Raden Ajeng Kartini, sebuah nama yang sangat tidak asing di telinga masyarakat Indonesia. Hari kelahirannya, 21 April, selalu disambut dengan sukacita, tidak hanya kaum perempuan, namun juga seluruh lapisan masyarakat Indonesia. Perjuangan RA Kartini untuk mengangkat derajat perempuan Jawa saat itu melalui pendidikan berdampak besar sampai saat ini. Baginya, pendidikan adalah jalan utama bagi setiap manusia untuk dapat hidup dengan layak.
Semangat itu juga yang dibawa oleh seorang Saur Marlina Manurung, atau lebih dikenal dengan Butet Manurung. Perempuan yang lahir di Jakarta, 21 Februari 1972 ini menaruh perhatian besar bagi pendidikan masyarakat pendalaman. Hal ini Ia buktikan dengan Sokola Rimba bagi suku asli Orang Rimba, Jambi pada tahun 2004 lalu.
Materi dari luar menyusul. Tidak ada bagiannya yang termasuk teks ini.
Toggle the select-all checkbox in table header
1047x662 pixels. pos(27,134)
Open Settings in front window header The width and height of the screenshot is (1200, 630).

Kepedulian Butet Manurung dalam usahanya untuk memberikan pendidikan bagi masyarakat Rimba dimulai dari kegemarannya menonton film-film petualangan semasa kecil. Film-film seperti Indiana Jones memotivasi dirinya untuk menamatkan pendidikan sarjana Antropologi dan Sastra Indonesia dari Universitas Padjajaran Bandung. Selepas meraih gelar sarjana, Butet Manurung sempat berkerja sebagai pemandu wisata di Taman Nasional Ujung Kulon. Sampai pada tahun 1999, sebuah iklan lowongan kerja dari Lembaga Swadaya Masyarakat Warung Infromasi Konservasi (Warsi) di Harian Kompas menarik perhatiannya. Lowongan kerja sebagai fasilitator pendidikan alternatif bagi suku asli Orang Rimba, Jambi itu menggetarkan hatinya dan merasa inilah pekerjaan yang Ia cari selama ini.
Selepas 3 tahun bersama Warsi, Butet Manurung beserta rekan-rekannya membentuk LSM pendidikan bagi suku terasing, yang dimulai dari suku Rimba. Butet berpendapat bahwa pendidikan yang diajarkan kepada masyarakat Suku Rimba dapat mengatasi masalah saat masyarakat Rimba berhadapan dengan masyarakat luar. Dengan pendidikan, meskipun sebatas baca dan tulis, masyarakat Suku Rimba dapat setahap lebih maju dan tidak lagi merasa dirugikan.
Usaha Butet Manurung dan rekan-rekannya tidaklah mudah. Penolakan dan pengusiran kerap diterima oleh Butet Manurung karena dianggap sebagai orang luar dan dapat membawa malapetaka di bagi masyarakat setempat. Namun Butet Manurung tidak patah semangat. Ia terus menerus berusaha untuk mencuri hati orang Rimba dengan pendekatan budaya setempat. Sampai suatu saat tiga orang anak kecil menghampirinya untuk belajar angka dan huruf. Mulai dari saat itu, masyarakat Suku Rimba menerima Butet Manurung dan mendapatkan pendidikan layaknya masyarakat Indonesia pada umunya.
Setelah sukses dengan Sokola Rimba, Butet membuka sejumlah sekolah untuk suku-suku terasing di Indonesia, seperti di Pulau Besar, Sikka, NTT, suku Asmat di Papua, dan suku Kajang di Sulawesi Selatan. Butet Manurung membuktikan bahwa semangat juang Kartini untuk memajukan sesama manusia akan tetap ada di dalam tubuh masyarakat Indonesia.